Per ritrovare i Foo Fighters più noti ci si può rifugiare in una traccia come Waiting On A War, ispirata dalla figlia di Dave Grohl che, nell’autunno del 2019, aveva chiesto al padre, mentre la accompagnava a scuola, se gli Stati Uniti stessero entrando in guerra contro la Corea del Nord a causa delle tensioni tra i due Paesi, riportate in quel periodo anche dai media. Anche il sound più hard di Holding Poison riporta alla versione più conosciuta della band, invece No Son Of Mine va addirittura oltre per i chiari riferimenti ai Motörhead.
Suona infine molto delicata Chasing Birds, prima dell’altrettanto interessante cavalcata finale, in una chiave pop-rock differente rispetto a quella del brano iniziale, Love Dies Young.

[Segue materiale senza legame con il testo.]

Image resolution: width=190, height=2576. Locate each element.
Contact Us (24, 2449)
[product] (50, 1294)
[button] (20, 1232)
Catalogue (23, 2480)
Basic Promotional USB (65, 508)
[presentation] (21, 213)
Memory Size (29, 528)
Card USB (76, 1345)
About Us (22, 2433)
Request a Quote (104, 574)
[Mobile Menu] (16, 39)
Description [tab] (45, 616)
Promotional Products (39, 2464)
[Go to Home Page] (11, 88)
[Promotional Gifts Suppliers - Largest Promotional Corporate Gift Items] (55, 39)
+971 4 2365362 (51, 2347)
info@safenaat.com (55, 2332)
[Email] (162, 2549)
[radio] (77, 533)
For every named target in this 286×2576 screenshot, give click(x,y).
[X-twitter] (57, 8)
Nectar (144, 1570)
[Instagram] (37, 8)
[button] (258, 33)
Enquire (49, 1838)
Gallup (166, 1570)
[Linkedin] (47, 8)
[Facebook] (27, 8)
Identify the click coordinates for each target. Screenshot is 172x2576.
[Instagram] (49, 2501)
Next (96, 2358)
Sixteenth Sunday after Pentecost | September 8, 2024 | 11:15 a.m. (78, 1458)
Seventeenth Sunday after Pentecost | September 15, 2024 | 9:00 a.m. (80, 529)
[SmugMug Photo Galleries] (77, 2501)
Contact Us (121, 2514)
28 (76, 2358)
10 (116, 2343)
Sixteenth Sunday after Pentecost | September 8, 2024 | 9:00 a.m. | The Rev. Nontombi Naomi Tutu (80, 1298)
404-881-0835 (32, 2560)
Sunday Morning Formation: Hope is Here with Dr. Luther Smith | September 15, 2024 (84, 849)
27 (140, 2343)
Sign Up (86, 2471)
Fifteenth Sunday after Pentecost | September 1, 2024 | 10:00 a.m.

Dave Grohl in merito a Medicine At Midnight aveva anche dichiarato che molti degli album più apprezzati del gruppo ponevano al centro i riff e il groove e, sebbene qui non siano senz’altro così preponderanti, i Foo Fighters riescono comunque a tornare quasi in ogni brano alla situazione a loro più congeniale. Complice forse anche la co-produzione ancora una volta con Greg Kurstin, come per il precedente Concrete And Gold del 2017, la band introduce infatti di nuovo qua e là alcuni cambiamenti nelle proprie sonorità in maniera più che legittima, considerando che sono trascorsi 25 anni (quest’anno anzi 26) da Foo Fighters, ma, di fatto come sempre, si ricongiunge altrettanto spesso con la sua storia. Una storia imprescindibilmente derivata da altro, ma una storia alla quale, mai come in un simile contesto, manca un capitolo, che è stato solo in parte scritto in alcune apparizioni in tv o in streaming: i concerti live dopo la pubblicazione di un album.